What is being asked: Return only the line containing "The width and" and each line after it, exactly as written, through the end of the records.

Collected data
=-=-=
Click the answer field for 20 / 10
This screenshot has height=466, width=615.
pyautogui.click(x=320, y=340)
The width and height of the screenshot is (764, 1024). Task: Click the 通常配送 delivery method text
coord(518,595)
=-=-=
Answer:
The width and height of the screenshot is (764, 1024). Task: Click the 通常配送 delivery method text
coord(518,595)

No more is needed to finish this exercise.